Travaux de recherche en cours

Les travaux actuels portent surtout sur les formes de l’affaiblissement institutionnel -dont une des figures est le déclin de l’humanisme- et sur l’examen des logiques d’action structurant les milieux naturels ou artificiels. Les deux plans de recherche se rejoignent et s’articulent dans le programme exposé à la suite.

1.3.1. Les formes de l’affaiblissement institutionnel

A tous les niveaux de la réalité sociale, ce qui oriente, coordonne, sanctionne et fait changer l’action dépend du mode d’existence des institutions. Ces dernières spécifient sociologiquement l’humain et forment anthropologiquement les garants de la cohésion sociale. Mais les tendances avérées à la désymbolisation et à l’affaiblissement institutionnel mettent à mal le rapport aux normes qui, finalement, constituent le cadre sédimenté des rapports sociaux et les bases de « l’assiette morale » des personnes.

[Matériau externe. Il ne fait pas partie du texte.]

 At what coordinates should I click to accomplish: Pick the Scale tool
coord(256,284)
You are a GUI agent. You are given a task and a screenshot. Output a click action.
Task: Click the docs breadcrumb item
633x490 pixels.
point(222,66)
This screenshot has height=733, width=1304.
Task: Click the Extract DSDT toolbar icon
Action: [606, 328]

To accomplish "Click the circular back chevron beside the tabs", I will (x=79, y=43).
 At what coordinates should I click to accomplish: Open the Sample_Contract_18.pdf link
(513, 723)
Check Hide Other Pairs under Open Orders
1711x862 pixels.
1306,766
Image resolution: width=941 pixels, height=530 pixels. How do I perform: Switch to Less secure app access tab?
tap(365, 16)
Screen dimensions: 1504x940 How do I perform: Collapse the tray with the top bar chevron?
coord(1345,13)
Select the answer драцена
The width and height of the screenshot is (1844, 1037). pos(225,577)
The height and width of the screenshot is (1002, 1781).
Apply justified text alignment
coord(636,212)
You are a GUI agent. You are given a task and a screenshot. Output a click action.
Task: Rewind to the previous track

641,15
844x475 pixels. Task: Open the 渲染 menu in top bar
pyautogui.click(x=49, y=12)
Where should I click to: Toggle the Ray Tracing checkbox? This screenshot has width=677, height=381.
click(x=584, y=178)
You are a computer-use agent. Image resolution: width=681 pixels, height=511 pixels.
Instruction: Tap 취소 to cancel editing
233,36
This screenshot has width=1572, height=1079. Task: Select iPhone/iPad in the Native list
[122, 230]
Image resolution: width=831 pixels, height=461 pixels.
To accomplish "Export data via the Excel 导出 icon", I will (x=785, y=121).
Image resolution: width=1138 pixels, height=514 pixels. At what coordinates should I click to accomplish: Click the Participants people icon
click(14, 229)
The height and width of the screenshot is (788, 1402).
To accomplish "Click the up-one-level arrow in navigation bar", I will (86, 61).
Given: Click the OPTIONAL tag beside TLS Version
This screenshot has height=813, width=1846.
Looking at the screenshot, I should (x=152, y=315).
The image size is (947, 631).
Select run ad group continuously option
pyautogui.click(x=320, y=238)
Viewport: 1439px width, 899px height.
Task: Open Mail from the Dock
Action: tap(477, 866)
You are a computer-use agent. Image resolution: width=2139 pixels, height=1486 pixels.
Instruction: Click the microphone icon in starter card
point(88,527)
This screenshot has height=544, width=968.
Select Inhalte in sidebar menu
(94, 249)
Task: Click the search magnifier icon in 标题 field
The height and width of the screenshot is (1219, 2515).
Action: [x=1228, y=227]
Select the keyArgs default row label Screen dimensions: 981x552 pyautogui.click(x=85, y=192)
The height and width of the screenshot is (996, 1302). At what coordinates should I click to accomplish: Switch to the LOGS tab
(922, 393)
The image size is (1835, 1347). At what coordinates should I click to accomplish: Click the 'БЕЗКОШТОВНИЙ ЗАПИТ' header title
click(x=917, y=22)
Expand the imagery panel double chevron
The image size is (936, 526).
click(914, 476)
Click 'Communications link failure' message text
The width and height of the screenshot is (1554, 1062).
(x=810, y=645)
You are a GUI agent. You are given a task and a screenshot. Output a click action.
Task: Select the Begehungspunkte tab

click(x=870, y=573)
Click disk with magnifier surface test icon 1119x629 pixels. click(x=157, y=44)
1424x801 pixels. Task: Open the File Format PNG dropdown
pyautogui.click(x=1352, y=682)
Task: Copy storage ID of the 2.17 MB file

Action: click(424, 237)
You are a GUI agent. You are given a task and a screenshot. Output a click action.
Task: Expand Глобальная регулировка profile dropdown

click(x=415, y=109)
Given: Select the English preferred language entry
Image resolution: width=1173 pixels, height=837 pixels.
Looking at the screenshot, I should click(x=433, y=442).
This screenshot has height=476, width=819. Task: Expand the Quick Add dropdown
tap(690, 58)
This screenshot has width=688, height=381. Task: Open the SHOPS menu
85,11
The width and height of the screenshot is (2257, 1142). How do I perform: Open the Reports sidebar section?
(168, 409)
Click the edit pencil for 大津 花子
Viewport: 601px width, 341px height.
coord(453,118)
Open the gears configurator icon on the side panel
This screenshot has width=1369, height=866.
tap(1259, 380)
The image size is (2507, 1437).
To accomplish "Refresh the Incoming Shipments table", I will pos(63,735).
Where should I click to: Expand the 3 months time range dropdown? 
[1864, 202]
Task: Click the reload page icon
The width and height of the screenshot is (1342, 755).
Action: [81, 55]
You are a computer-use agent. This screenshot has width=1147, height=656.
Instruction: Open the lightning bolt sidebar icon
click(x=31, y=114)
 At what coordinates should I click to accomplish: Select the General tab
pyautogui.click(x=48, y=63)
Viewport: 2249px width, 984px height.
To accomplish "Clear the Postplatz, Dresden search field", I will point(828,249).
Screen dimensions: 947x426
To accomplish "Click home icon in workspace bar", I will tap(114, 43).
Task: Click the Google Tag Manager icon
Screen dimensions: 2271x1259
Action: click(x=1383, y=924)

1.3.2. La dimension sociale des risques technoscientifiques ; la dimension spatiale des dégradations et des menaces environnementales

Cette recherche comporte trois volets. Le premier vise à comprendre le fondement technoscientifique des dégradations environnementales, qui continuent d’augmenter en dépit du consensus sur l’exigence de protection écologique dans « l’opinion publique », et à chercher les nombreux cas d’inadaptation de l’axiomatique du risque à l’examen des menaces, désastres et formes de vulnérabilité humaine.
Le deuxième volet traite des acteurs et des conséquences écologiques du développement urbain : de la relation entre les évolutions des espaces considérés comme cadre de vie et les formes de la vie quotidienne.
Enfin, dans le prolongement d’une étude déjà réalisée sur la représentation des risques (asphaltage, inondations, pollutions, éboulements et submersions) par les maires des communes du littoral, on cherche à comprendre comment certains territoires, plutôt ruraux et périphériques, concentrent une large partie des dégradations et des menaces environnementales souvent produites ailleurs, dans les systèmes urbains, en « amont » des bassins versants et de la temporalité des processus bio-socio-humains. Différents rapports et articles ont déjà été publiés et les recherches récentes sur le projet Inter-reg franco-britannique « LIttoraux et Changements COtiers – LIving with a Changing COastline » (LICCO, financement européen) s’inscrivent dans ce cadre.